TEXTE À LIRE:
%%

La religion dans l’espace public

2010/02/01 | Par Louise Mailloux

Louise Mailloux est professeure de philosophie

Allocution présentée au Colloque sur la laïcité, UQAM, 22 janvier 2010.

Il me fait grand plaisir d’être parmi vous aujourd’hui pour présenter le point de vue de notre Collectif citoyen sur l’égalité et la laïcité sur la place de la religion dans l’espace public. Et je tiens à remercier toute l’équipe de la revue À Bâbord pour l’organisation de ce colloque qui contribue favorablement au nécessaire débat sur la laïcité.

S’il est une question importante dans la préservation de nos institutions publiques et qui passionne les Québécois depuis quelques temps, c’est bien celle de la laïcité. Peut-être même plus que la langue et l’indépendance, celle-ci est devenue un sujet brûlant qui nous préoccupe au plus haut point. Nous avons cru à tort que la religion était derrière nous. Mais aujourd’hui, nous devons à nouveau la regarder en face.

Les religions ont toujours eu des visées théocratiques et totalitaires et elles ont toujours combattu la démocratie, l’Universalité des Droits de l’Homme, la liberté de conscience et l’égalité des sexes. C’est d’ailleurs en combattant les religions que ces valeurs ont pu devenir notre héritage le plus précieux. L’ironie veut qu’aujourd’hui ces mêmes valeurs servent ceux qui hier les combattaient et que par un curieux renversement des choses, la démocratie et la liberté de conscience se retrouvent dans la bouche de ceux qui souhaitent redonner aux religions une légitimité dans l’espace public.

S’appuyant sur le principe de laïcité qui suppose la séparation de l’Église et de l’État, nos sociétés modernes ont pu contenir jusqu’ici les ambitions hégémoniques des religions en les cantonnant dans la sphère privée. Ce qui a permis aux femmes d’être autre chose que la reine du foyer. Les religions n’ont jamais digéré d’être confinées à l’espace privé pas plus qu’elles n’ont accepté l’émancipation des femmes. De sorte que la résurgence et la persistance du religieux dans nos sociétés doivent être comprises comme une tentative politique pour les religions de vouloir reconquérir l’espace public et contrer la révolution féministe.

Ne nous laissons pas distraire par l’argument d’un regain de ferveur spirituelle qui viendrait combler un vide moral et existentiel produit par nos sociétés modernes, pas plus que par celui d’un retour à la pudeur (toujours féminine, bien sûr) pour contrecarrer l’hypersexualisation des filles de même que par celui d’un besoin d’affirmation identitaire dont le religieux serait une composante incontournable.

%%

ENTRÉES FOURNIES:
%%

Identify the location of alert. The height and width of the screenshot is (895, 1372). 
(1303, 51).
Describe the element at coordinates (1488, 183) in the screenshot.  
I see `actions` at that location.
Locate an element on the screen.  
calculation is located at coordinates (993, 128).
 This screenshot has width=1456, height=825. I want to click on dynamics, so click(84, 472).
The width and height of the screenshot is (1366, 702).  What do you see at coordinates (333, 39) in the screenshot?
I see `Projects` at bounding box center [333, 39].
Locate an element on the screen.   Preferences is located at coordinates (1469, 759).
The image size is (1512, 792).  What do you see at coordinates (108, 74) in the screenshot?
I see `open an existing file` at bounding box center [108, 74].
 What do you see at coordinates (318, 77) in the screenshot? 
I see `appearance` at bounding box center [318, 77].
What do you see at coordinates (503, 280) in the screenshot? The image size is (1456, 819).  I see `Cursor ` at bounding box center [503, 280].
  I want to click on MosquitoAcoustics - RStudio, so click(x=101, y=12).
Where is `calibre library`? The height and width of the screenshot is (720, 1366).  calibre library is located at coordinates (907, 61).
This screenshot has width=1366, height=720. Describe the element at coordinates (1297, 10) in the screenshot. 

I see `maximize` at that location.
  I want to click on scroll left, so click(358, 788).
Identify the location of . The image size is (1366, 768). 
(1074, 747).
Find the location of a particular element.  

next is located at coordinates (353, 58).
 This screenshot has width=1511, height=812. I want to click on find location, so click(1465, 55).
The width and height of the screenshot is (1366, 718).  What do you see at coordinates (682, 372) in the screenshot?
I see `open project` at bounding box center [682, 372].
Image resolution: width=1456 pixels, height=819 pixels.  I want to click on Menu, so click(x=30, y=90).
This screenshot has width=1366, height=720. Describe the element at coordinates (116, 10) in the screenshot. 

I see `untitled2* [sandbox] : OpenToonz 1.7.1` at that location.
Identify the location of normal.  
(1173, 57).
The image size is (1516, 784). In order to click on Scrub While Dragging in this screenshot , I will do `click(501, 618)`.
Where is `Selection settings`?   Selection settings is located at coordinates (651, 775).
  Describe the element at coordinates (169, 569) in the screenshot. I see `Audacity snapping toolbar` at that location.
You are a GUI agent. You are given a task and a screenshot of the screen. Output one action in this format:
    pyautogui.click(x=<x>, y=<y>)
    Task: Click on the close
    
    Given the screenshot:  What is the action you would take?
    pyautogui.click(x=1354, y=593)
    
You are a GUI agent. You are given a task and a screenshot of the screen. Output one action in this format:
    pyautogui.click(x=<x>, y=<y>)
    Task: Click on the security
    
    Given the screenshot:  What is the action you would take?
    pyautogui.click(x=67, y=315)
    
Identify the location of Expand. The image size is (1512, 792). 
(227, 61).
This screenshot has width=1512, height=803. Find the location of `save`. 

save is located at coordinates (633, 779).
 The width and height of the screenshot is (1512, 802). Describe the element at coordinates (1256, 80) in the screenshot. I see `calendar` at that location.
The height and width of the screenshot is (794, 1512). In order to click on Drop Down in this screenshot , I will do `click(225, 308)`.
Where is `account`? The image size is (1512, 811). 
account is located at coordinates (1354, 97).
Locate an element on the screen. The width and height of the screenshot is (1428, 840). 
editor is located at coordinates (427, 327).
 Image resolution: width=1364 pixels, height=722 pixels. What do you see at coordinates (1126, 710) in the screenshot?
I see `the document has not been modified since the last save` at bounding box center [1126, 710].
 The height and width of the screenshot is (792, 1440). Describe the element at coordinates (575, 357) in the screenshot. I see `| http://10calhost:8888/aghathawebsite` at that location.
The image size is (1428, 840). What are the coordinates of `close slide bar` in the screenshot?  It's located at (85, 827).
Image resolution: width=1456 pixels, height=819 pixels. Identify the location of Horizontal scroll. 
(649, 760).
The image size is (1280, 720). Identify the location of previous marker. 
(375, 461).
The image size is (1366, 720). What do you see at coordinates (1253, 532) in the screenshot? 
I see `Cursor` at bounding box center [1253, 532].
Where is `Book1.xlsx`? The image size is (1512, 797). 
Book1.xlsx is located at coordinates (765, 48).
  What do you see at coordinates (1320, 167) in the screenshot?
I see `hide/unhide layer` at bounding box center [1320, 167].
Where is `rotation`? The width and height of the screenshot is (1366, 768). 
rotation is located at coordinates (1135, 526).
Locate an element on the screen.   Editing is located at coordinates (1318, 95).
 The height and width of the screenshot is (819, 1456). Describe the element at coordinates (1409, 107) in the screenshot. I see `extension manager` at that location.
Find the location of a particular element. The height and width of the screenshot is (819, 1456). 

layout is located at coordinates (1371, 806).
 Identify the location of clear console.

%%

CONSIGNE ÉCRITE 1: D'après le texte sur la religion dans l'espace public, lors de quel événement et à quelle date cette allocution a-t-elle été présentée ?
CONSIGNE ÉCRITE 2: Recopiez mot pour mot le passage du texte sur la religion dans l'espace public qui va de « Ne nous laissons » à « une composante incontournable. ».

RÉSULTAT ATTENDU 1: Au Colloque sur la laïcité, à l'UQAM, le 22 janvier 2010.

RÉSULTAT ATTENDU 2:
Ne nous laissons pas distraire par l’argument d’un regain de ferveur spirituelle qui viendrait combler un vide moral et existentiel produit par nos sociétés modernes, pas plus que par celui d’un retour à la pudeur (toujours féminine, bien sûr) pour contrecarrer l’hypersexualisation des filles de même que par celui d’un besoin d’affirmation identitaire dont le religieux serait une composante incontournable.